1. This petition under Section 482 Cr.P.C is directed against the order dated 22.02.2021, passed by Special Judge (PC Act), Rouse Avenue Courts, rejecting the application filed by the petitioner herein under Section 311 Cr.P.C, seeking permission to engage a handwriting expert.

2. Material on record discloses that on the directions of this Court, FIR No. RC NO-DST/2005/S-010 dated 14.12.2005 was registered at Police Station CBI/STF/NEW DELHI for offences under Section 120B, 420, 511, 468, 471 of the Indian Penal Code (hereinafter referred to as “IPC”) read with Section 13(2), 13(1)(d) of the Prevention of Corruption Act (hereinafter referred to as “the PC Act”) against seven accused in relation to reviving Narmad Cooperative Group Housing Society on the basis of forged and fabricated documents with the object to get land allotted in the name of the 2021:DHC:2557 society by the DDA at reserve price which is at 1/6th or 1/7th of the market rate causing wrongful gains to the accused and corresponding loss to the DDA.

3. The charge sheet was filed on 29.11.2006 and charges were framed on 18.02.2011. The trial has begun.

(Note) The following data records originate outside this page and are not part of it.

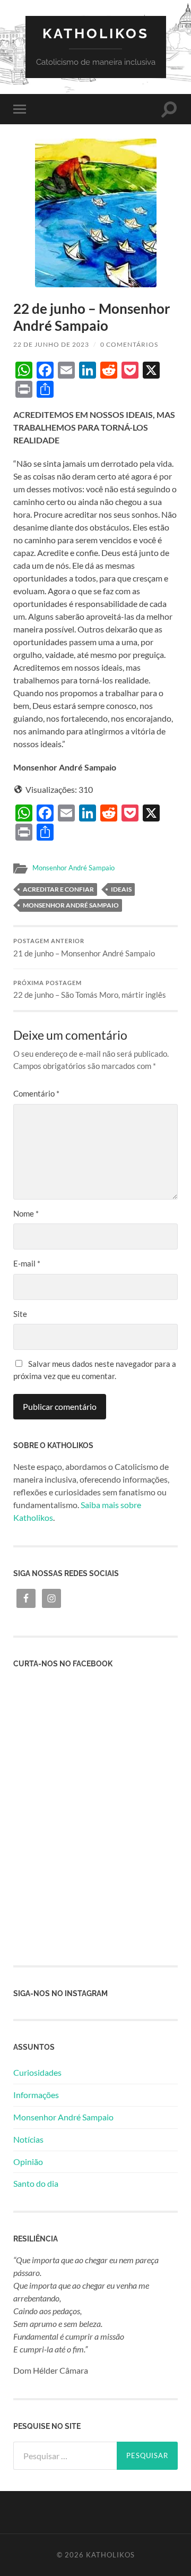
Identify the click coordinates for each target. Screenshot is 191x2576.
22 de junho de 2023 (51, 344)
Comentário (36, 1093)
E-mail (26, 1263)
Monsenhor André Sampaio (73, 867)
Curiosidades (37, 2072)
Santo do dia (35, 2183)
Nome (26, 1213)
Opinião (28, 2161)
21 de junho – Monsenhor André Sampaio (84, 948)
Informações (36, 2095)
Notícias (28, 2139)
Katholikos (95, 33)
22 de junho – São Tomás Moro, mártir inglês (89, 990)
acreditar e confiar (58, 889)
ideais (121, 889)
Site (20, 1314)
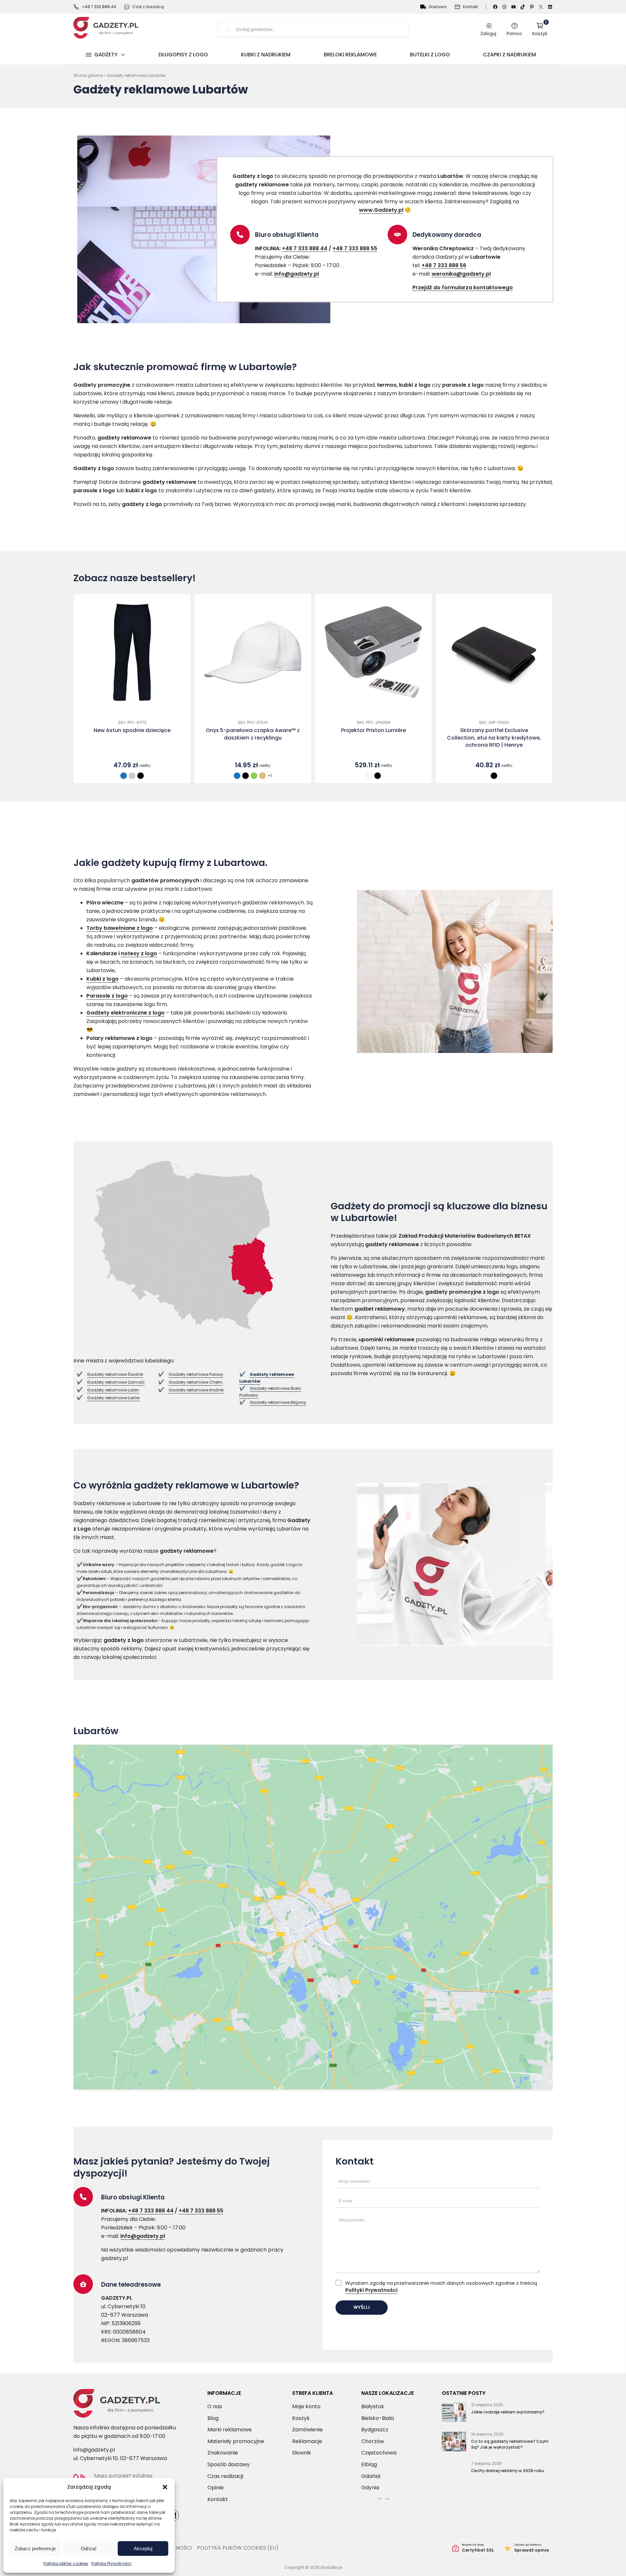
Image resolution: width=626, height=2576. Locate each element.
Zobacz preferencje (35, 2548)
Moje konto (306, 2406)
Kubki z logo (102, 979)
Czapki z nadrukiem (509, 54)
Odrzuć (89, 2548)
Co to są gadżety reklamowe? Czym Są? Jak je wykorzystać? (509, 2444)
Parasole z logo (107, 996)
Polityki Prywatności (371, 2290)
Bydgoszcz (374, 2429)
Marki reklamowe (229, 2429)
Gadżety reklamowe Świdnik (115, 1374)
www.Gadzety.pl (381, 210)
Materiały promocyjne (235, 2441)
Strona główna (88, 75)
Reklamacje (307, 2441)
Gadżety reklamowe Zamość (116, 1382)
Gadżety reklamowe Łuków (113, 1398)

The prosecution has concluded its evidence. When final arguments were to commence, the petitioner filed an application for engaging a hand-writing expert for an opinion in supplement to the opinion rendered by the handwriting expert appointed by the Government. The said application was rejected by the impugned Order dated 22.02.2021 stating that the handwriting expert has given his report. He has been examined and cross-examined by the Petitioner herein. It has also been noted in the impugned Order that there is no allegation against the government expert with respect to his impartiality.

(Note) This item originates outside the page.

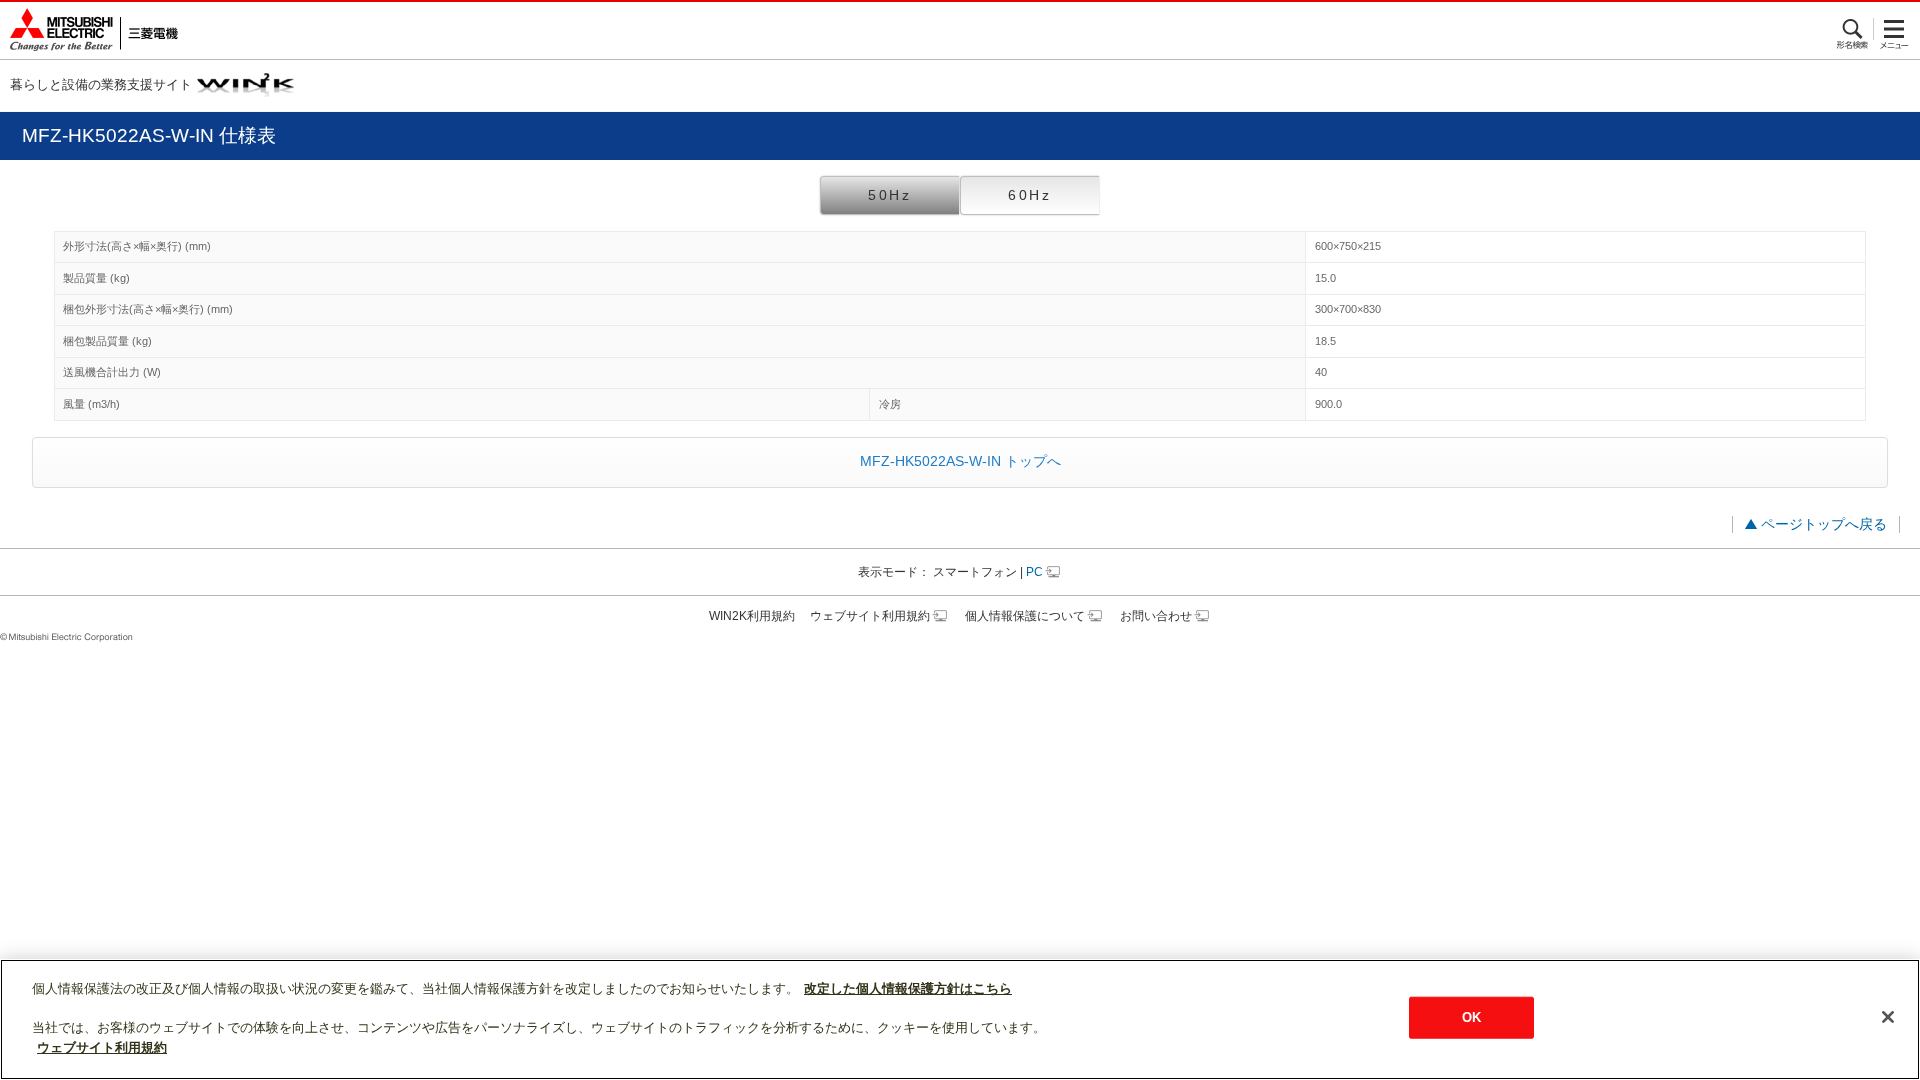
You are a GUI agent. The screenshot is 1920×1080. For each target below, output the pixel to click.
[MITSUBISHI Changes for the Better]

4. Heard Mr. M.N. Dudeja, learned Counsel for the Petitioner and Mr. Anupam S. Sharrma, learned SPP for the State and perused the material on record.

5. It is the submission of the learned Counsel for the Petitioner that Section 311 Cr.P.C confers a wide discretionary power on the Court and that these powers of the Court do not impose a limit when it concerns to serving the cause of justice. The learned Counsel for the Petitioner has further relied on V.N Patil v. K. Niranjan Kumar, (2021) 3 SCC 661, to submit that the aim of every Court is to unearth the truth and that Section 311 Cr.P.C vests a discretionary power in the Court to utilize the same.

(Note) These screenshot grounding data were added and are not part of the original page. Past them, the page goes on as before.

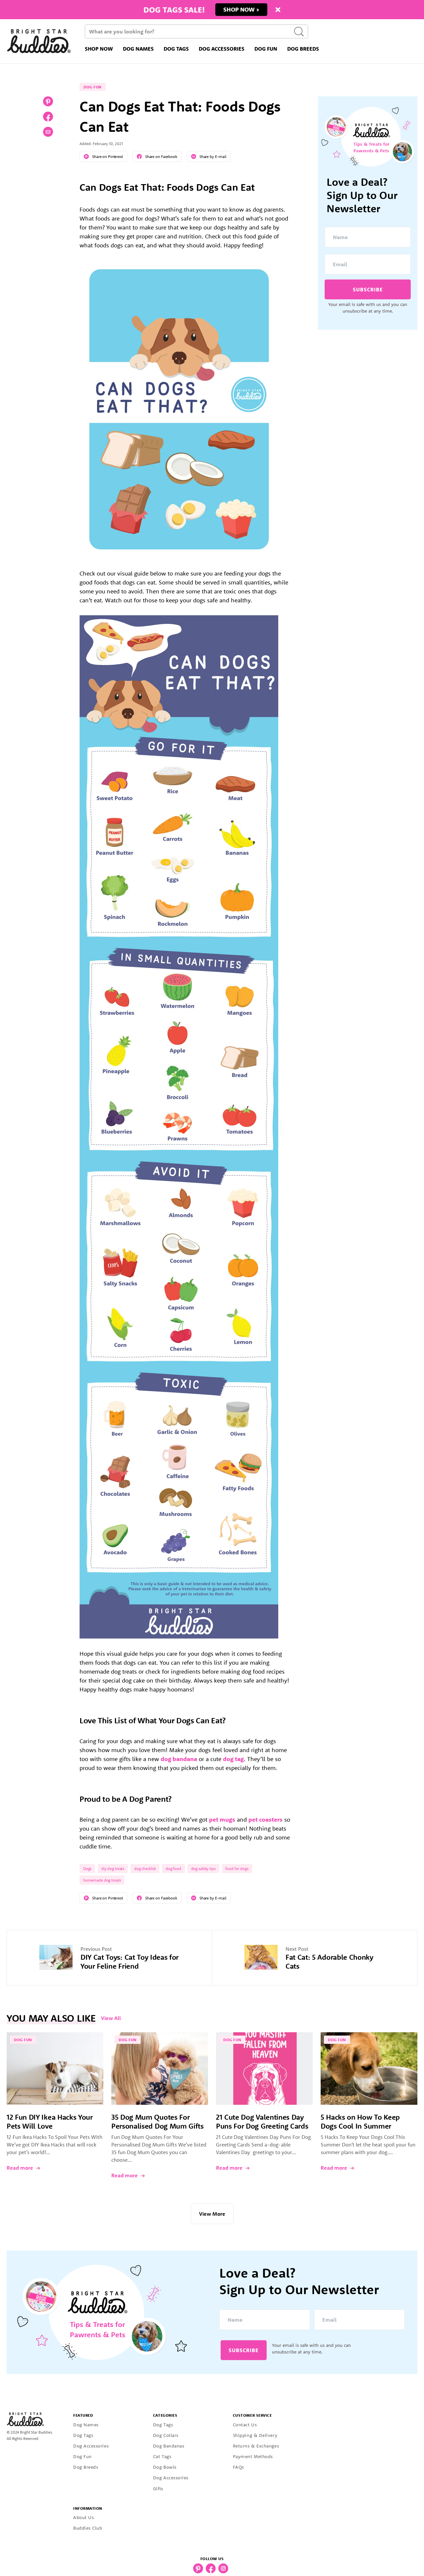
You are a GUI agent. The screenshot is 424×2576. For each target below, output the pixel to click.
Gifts (158, 2489)
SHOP (231, 9)
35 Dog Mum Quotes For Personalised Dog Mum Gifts (157, 2121)
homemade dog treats (102, 1880)
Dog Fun (265, 48)
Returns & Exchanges (256, 2446)
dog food (173, 1868)
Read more (20, 2167)
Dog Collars (166, 2435)
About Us (83, 2517)
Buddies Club (87, 2528)
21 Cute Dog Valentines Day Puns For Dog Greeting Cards (262, 2121)
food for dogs (236, 1868)
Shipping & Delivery (255, 2435)
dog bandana (179, 1759)
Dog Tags (176, 48)
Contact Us (245, 2425)
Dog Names (138, 48)
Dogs (87, 1868)
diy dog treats (112, 1868)
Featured (83, 2415)
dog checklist (145, 1868)
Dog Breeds (303, 48)
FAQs (238, 2467)
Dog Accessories (221, 48)
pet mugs (222, 1819)
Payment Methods (253, 2456)
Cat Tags (162, 2456)
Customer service (252, 2415)
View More (212, 2213)
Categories (165, 2415)
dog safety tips (203, 1868)
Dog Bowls (165, 2467)
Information (87, 2508)
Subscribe (368, 289)
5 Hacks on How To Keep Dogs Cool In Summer (360, 2121)
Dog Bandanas (168, 2446)
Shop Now (99, 48)
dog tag (233, 1759)
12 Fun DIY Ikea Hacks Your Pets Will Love (50, 2121)
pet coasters (265, 1819)
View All (111, 2018)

6. The learned counsel for the petitioner has further argued that the government hand-writing expert has been provided the documents in the form of photocopies as the original documents had not been placed on record by the prosecution. Submitting that the evidentiary value of expert opinion with regard to hand-writing is inconclusive, the learned Counsel for the Petitioner has relied on Fakhruddin v. State of MP, AIR 1967 SC 1326 and Padum Kumar v. State of U.P., (2020) 3 SCC 25, to state that conviction cannot solely be based on the evidence of a hand-writing expert and that it must be corroborated by other evidence, direct or circumstantial.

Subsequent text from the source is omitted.